En cuanto a la realidad de la inclusión en los colegios distritales, Ricaurte reitera: “Yo no le puedo poner a un niño con discapacidad un currículo igual al de un niño regular, pero tampoco puedo pedir a un docente que tiene 30 o 40 niños que le elabore un currículo particular”. Agrega que tampoco hay suficientes profesionales en educación especial, y los que hay no están capacitados.

Según el psicólogo Andrés Ramírez Arango, con experiencia en inclusión educativa, “existen barreras sociales que impiden que esta población desarrolle todas sus capacidades, al no brindarles la oportunidad de incluirse en colegios o jardines infantiles regulares”.

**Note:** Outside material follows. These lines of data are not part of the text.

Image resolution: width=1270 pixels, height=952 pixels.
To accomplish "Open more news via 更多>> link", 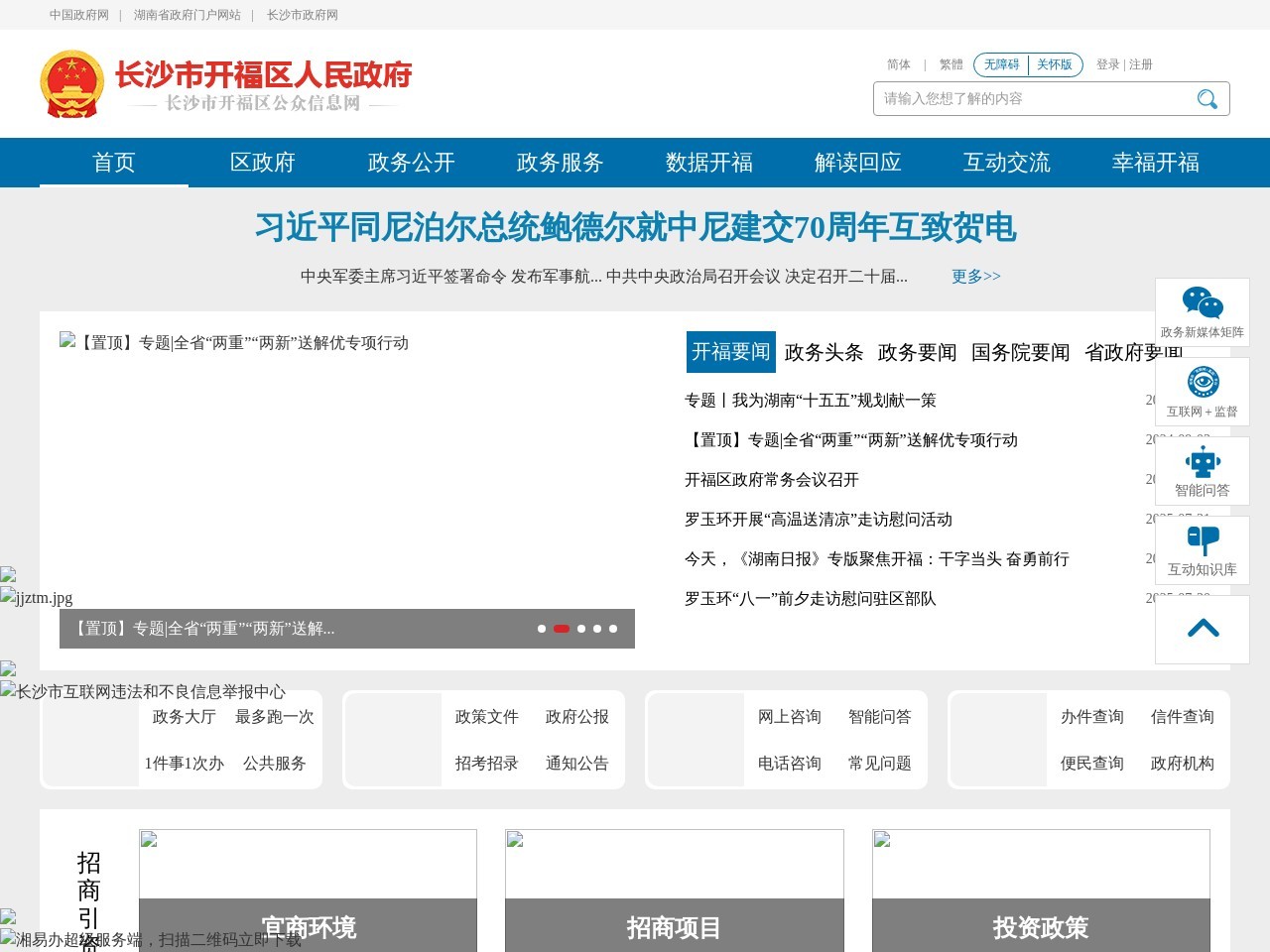I will [974, 277].
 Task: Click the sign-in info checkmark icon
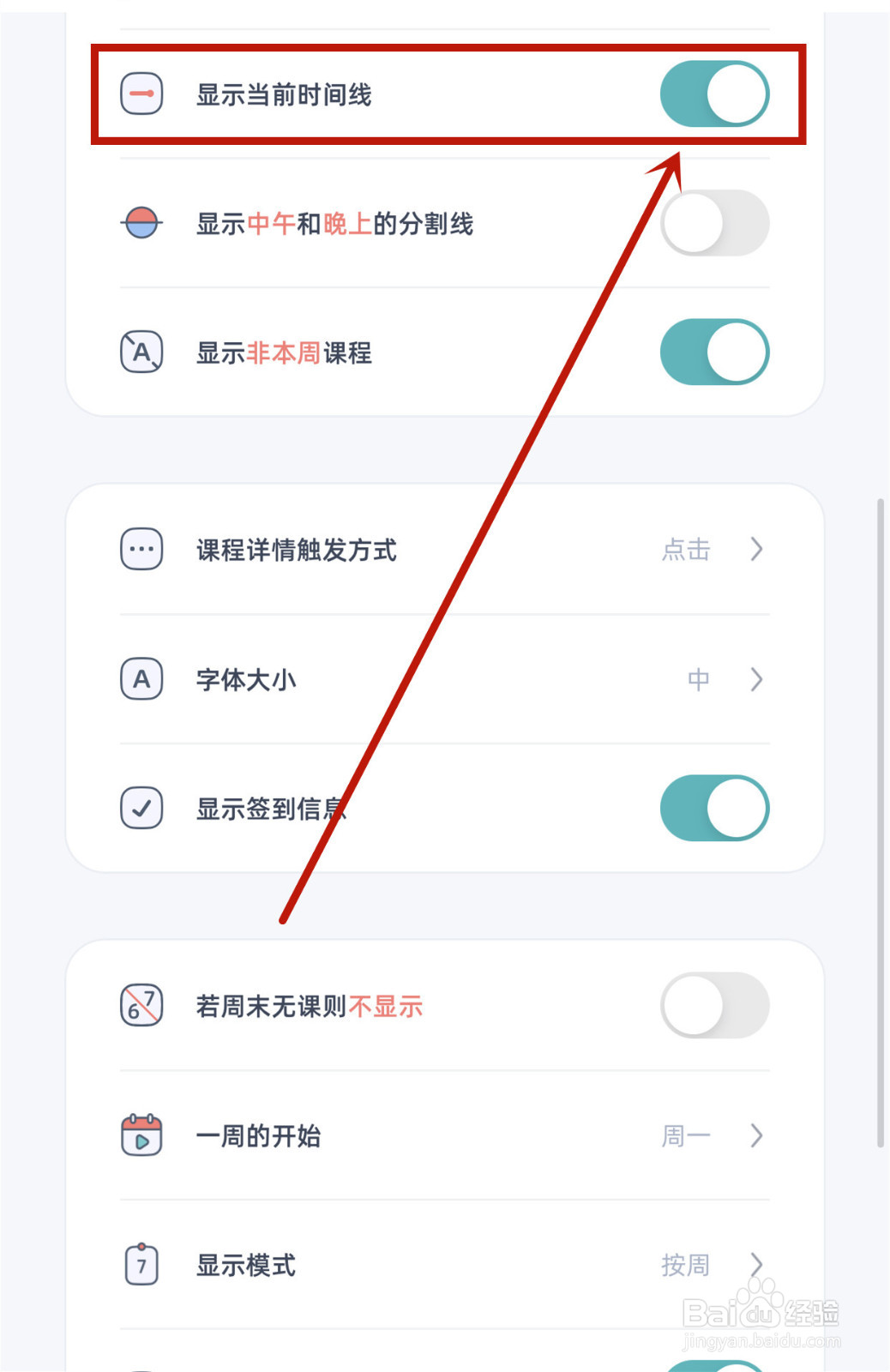(x=141, y=808)
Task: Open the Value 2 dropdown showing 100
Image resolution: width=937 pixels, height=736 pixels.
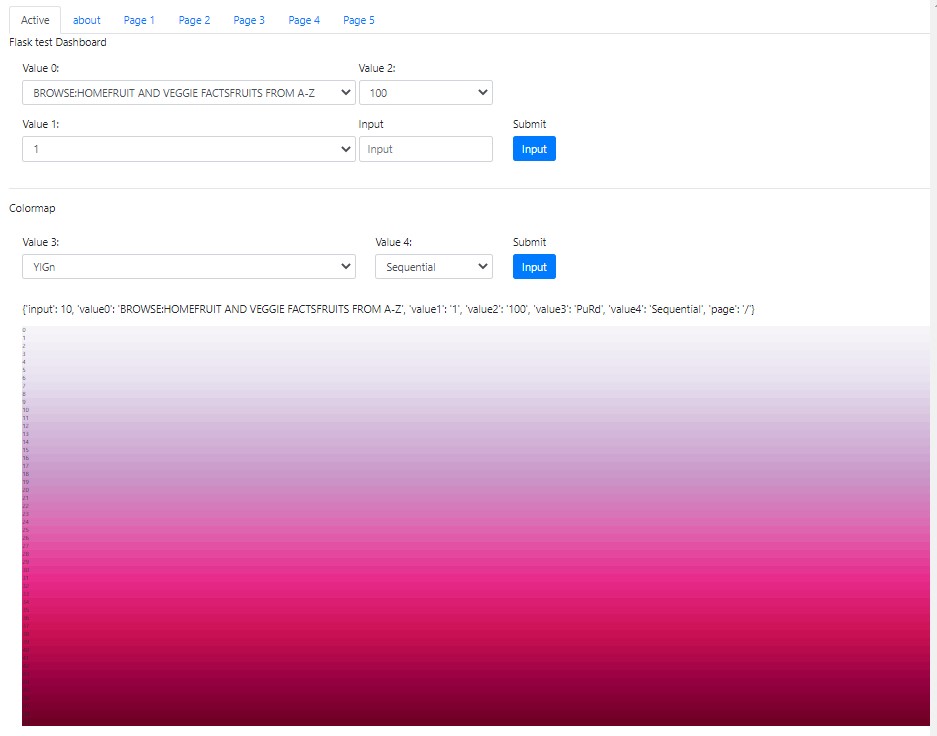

Si bien la administración anterior hizo un esfuerzo por la inclusión educativa con calidad, porque entre los años 2012 y 2014 incrementó en $11.000 millones la inversión en este rubro, ampliando su cobertura a 13.160 estudiantes (4.000 más de los que habían antes de la Bogotá Humana), como dice Ricaurte, “lo verdaderamente importante es el aprendizaje de los niños; los niños sí asisten a las aulas regulares, pero en la práctica, la inclusión pasa a ser exclusión porque el sistema no funciona bien”.

*Este artículo fue publicado en la revista Directo Bogotá, de la Pontificia Universidad Javeriana.